AI Software Fixes Eye Contact In Videos For 10 cents/min
Sieve, an AI startup, has launched an API that robotically corrects eye contact in videos, enhancing viewer engagement for 10 cents per minute. The technology uses an AI model to investigate the attention region and head position in three dimensions, adjusting gaze direction in real time to create the looks of direct eye contact.
It processes the attention region through a neural network to estimate the viewing angle and modify eye positioning accordingly. The correction adapts based on head orientation and accounts for natural behaviors like blinking. Read more.

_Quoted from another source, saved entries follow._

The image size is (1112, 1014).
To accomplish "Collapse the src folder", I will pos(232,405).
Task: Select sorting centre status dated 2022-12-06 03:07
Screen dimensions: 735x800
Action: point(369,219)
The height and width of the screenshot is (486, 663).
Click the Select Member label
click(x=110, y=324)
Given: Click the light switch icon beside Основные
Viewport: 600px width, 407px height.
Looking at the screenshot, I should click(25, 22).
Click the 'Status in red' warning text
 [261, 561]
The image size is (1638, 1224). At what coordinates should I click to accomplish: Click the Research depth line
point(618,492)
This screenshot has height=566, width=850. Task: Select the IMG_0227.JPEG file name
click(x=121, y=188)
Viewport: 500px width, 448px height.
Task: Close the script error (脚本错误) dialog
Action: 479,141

Microsoft and OpenAI’s Close Partnership Shows Signs of Fraying
Microsoft and OpenAI’s partnership is under strain as each corporations navigate conflicting priorities. OpenAI, facing a projected $5 billion loss, has pushed for more computing power and reduced costs, while Microsoft has grown cautious about its dependence on the AI firm.
OpenAI negotiated a take care of Oracle for extra resources, signaling a shift from its exclusive reliance on Microsoft. Meanwhile, Microsoft has diversified by investing in rival AI talent, including hiring key staff from Inflection. Disagreements over development timelines and resource allocation have fueled tensions.